In the drawing, straight lines a, b, and c indicate the saturated vapor pressure of the refrigerant, the saturated vapor pressure of the refrigerating machine oil after absorbing the refrigerant, and the saturated vapor pressure of the refrigerating machine oil output from the compressor, respectively.
In addition, d to h indicate the following respective states at each point.
d: refrigerating machine oil leaving the compressor 1 e: cooler oil leaving the cooler 12 f: state in which the refrigerating machine oil and low-pressure refrigerant vapor are mixed g: refrigerating machine oil at the outlet of the absorber 13 The above operation is shown in FIG. , As shown below.

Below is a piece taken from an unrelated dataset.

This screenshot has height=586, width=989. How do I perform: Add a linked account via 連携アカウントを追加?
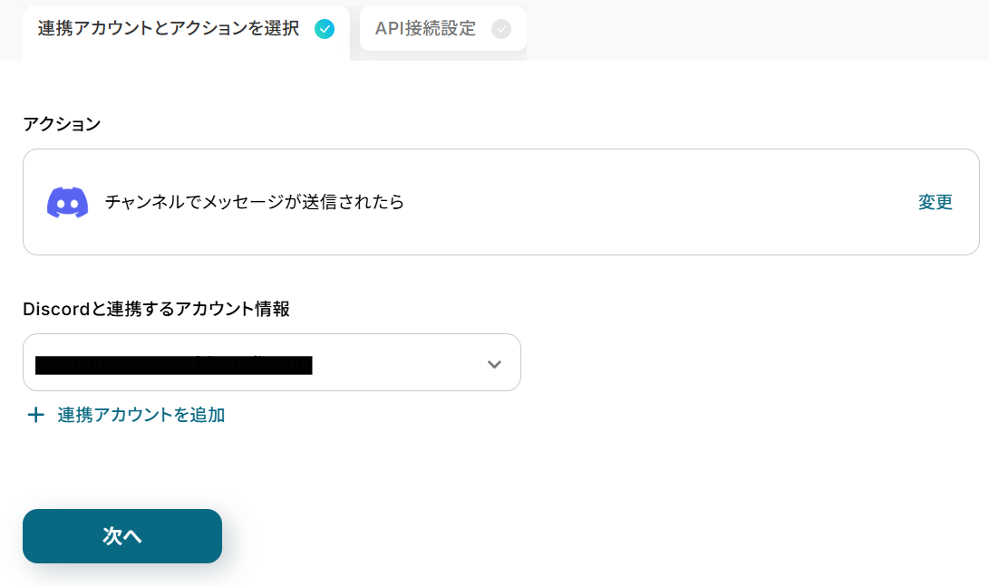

(1) The refrigerating machine oil is cooled in the cooler 12 and its temperature decreases, and this state is shown as a change of d to e.

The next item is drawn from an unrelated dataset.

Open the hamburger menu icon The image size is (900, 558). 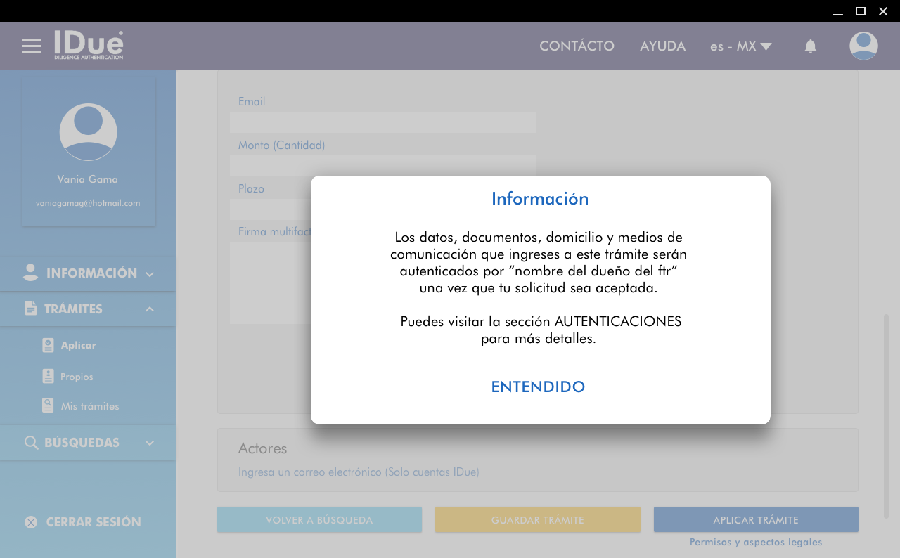click(x=32, y=46)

(2) The refrigerating machine oil leaving the cooler 12 and the refrigerant vapor are mixed, and when the refrigerating machine oil absorbs a part of the refrigerant, the temperature rises, and this state is shown as a change of e to f. In this case, the saturation pressure becomes equal to the pressure of the evaporator 4 at f.
(3) In the absorber 13, the refrigerating machine oil absorbs the refrigerant vapor, and the absorption heat generated at this time is radiated to the outside air. This condition is indicated as a change in f to g.

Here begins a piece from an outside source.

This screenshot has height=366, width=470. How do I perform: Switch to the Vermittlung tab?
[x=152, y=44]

(4) In the compressor 1, the refrigerating machine oil is used for lubrication and cooling of each part, and the temperature rises. When the saturated vapor pressure becomes equal to or higher than the pressure of the condenser 2, the refrigerant dissolved in the refrigerating machine oil evaporates. This state is shown as a change in g to d, and the refrigerating machine oil is discharged from the compressor 1 together with the high-pressure refrigerant vapor at d.
[0013]
Here, in the embodiment described above, the cooler 12 and the absorber 13 are configured as an air heat exchanger provided on the upstream side of the pressure reducing valve 6, and are provided side by side with the air heat exchanger configuring the condenser 2. Therefore, the fan 7 can be shared.
However, the cooler 12 and the absorber 13 do not necessarily have to be configured as an air heat exchanger and be arranged side by side with the air heat exchanger that configures the condenser 2. It is appropriate.
[0014]
【The invention's effect】
As described above, the present invention has an effect that efficiency can be improved by effectively utilizing the solubility of a refrigerating machine oil in a refrigerant.
[Brief description of the drawings]
FIG. 1 is a system diagram showing an embodiment of a basic configuration of a compression refrigerator to which the present invention is applied.
FIG. 2 is an ix diagram showing an operation in the present invention.
FIG. 3 is a system diagram showing an example of a basic configuration of a conventional compression refrigerator.
[Explanation of symbols]
DESCRIPTION OF SYMBOLS 1 Compressor 2 Condenser 3 Pressure reducing valve 4 Evaporator 5 Oil separator 6 Pressure reducing valve 7, 8 Fan 9 Refrigerator oil return path 10 High pressure refrigerant vapor path 11 Low pressure refrigerant vapor path 12 Cooler 13 Absorber 14 Low pressure refrigerant vapor path

Claims (1)

In a compression refrigerator using a refrigerator oil having solubility for a refrigerant, a high-temperature refrigerator oil separated in an oil separator provided on the downstream side of the compressor is cooled in a cooler arranged in parallel with the condenser, After increasing the solubility in the refrigerant, the refrigerant is mixed with the refrigerant vapor on the downstream side of the evaporator, and while absorbing the refrigerant vapor while removing the heat of absorption in the absorber provided in parallel with the condenser and the cooler, the compressor passes through the compressor. A compression type refrigerator characterized by returning a refrigerator oil .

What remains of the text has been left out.